*To do:*
Copy out the listing below from the line with "T-0 in the upper ODS box?" to the line with "pos(397,256)", both included, with every character unchanged.

= = = = =

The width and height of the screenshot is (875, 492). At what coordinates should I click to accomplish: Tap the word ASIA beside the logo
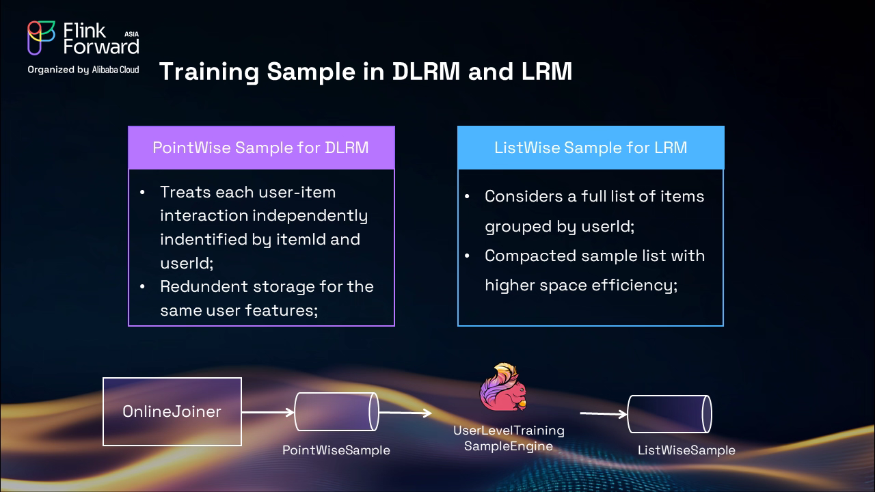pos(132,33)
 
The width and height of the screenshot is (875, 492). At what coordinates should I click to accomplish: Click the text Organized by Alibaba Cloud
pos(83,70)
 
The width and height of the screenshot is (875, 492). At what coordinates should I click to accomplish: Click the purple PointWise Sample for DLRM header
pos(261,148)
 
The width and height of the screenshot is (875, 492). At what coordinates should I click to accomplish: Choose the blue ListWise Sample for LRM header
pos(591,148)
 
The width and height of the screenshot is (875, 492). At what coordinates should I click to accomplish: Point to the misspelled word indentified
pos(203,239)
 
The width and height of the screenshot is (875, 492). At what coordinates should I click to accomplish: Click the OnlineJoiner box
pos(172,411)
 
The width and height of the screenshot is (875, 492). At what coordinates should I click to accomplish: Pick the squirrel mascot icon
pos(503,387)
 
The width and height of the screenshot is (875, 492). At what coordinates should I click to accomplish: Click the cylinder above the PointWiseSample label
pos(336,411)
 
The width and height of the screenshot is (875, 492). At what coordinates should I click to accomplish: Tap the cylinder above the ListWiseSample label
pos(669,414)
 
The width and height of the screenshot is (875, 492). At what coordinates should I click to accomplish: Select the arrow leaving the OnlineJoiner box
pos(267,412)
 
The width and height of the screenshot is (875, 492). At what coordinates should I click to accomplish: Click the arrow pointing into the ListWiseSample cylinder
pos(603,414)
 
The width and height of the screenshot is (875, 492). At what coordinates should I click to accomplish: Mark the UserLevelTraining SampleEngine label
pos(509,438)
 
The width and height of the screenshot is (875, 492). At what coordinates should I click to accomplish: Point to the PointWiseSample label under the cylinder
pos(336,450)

= = = = =

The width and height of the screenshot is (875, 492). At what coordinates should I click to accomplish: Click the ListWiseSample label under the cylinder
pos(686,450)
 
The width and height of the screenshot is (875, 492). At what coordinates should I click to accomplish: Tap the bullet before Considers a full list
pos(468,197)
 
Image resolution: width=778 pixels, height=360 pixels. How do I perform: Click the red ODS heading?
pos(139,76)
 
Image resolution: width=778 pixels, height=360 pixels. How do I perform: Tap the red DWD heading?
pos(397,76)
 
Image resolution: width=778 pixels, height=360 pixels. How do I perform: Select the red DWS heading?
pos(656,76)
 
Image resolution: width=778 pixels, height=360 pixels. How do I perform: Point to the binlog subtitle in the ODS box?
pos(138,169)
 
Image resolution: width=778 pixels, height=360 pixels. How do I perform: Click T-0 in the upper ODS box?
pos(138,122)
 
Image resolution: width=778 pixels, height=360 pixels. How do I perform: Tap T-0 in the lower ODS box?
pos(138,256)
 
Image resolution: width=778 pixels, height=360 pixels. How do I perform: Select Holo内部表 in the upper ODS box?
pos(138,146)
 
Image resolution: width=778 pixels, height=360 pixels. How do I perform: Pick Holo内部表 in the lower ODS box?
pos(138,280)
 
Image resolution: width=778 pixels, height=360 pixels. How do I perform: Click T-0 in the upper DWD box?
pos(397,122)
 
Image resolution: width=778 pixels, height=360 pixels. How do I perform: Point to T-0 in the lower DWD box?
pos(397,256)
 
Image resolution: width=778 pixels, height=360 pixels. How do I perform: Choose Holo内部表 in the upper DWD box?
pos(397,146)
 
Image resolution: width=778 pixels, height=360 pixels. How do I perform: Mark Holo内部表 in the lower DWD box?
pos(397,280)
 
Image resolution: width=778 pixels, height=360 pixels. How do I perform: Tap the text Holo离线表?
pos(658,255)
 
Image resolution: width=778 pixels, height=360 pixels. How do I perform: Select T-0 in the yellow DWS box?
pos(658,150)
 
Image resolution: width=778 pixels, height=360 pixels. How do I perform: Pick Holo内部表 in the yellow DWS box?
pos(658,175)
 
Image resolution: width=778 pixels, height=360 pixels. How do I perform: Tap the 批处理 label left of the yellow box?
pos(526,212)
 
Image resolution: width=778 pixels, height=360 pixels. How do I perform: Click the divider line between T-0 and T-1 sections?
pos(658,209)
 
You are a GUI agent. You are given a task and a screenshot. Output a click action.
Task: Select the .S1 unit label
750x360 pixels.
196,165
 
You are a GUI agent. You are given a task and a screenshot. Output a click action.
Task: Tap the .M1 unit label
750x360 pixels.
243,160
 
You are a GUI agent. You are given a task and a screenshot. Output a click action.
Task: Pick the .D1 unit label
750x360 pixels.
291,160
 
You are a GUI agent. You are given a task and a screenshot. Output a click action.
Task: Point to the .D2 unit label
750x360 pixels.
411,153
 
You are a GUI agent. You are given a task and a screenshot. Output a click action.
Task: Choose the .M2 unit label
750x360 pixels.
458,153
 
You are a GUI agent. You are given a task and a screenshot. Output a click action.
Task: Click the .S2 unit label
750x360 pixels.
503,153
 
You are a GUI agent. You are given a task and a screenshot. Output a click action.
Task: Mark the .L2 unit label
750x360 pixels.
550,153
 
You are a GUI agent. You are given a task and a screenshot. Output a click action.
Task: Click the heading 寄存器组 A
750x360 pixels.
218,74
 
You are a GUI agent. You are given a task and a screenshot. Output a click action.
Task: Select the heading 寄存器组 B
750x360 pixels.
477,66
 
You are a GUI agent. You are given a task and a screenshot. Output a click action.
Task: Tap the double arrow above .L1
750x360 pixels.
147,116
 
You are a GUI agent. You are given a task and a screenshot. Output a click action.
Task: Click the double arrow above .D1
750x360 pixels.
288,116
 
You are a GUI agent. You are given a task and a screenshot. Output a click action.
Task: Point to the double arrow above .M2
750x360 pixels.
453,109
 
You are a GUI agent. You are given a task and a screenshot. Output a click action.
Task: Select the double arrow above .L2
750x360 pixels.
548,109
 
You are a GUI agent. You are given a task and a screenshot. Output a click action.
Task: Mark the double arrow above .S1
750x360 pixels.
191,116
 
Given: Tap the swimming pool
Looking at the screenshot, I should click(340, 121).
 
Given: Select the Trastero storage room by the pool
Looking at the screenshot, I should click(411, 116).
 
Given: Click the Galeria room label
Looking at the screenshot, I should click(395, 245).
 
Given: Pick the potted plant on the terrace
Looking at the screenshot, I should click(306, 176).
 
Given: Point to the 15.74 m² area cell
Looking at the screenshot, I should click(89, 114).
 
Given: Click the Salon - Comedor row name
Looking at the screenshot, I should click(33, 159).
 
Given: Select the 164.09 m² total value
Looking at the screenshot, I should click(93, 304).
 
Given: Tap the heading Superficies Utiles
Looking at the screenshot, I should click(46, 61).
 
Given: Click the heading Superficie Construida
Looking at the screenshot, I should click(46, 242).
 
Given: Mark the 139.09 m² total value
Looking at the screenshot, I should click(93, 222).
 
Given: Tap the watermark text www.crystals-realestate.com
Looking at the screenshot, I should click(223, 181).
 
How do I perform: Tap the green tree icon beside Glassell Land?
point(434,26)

= = = = =

*Answer to this problem:*
Image resolution: width=778 pixels, height=360 pixels. How do I perform: Click T-0 in the upper ODS box?
pos(138,122)
 
Image resolution: width=778 pixels, height=360 pixels. How do I perform: Tap T-0 in the lower ODS box?
pos(138,256)
 
Image resolution: width=778 pixels, height=360 pixels. How do I perform: Select Holo内部表 in the upper ODS box?
pos(138,146)
 
Image resolution: width=778 pixels, height=360 pixels. How do I perform: Pick Holo内部表 in the lower ODS box?
pos(138,280)
 
Image resolution: width=778 pixels, height=360 pixels. How do I perform: Click T-0 in the upper DWD box?
pos(397,122)
 
Image resolution: width=778 pixels, height=360 pixels. How do I perform: Point to T-0 in the lower DWD box?
pos(397,256)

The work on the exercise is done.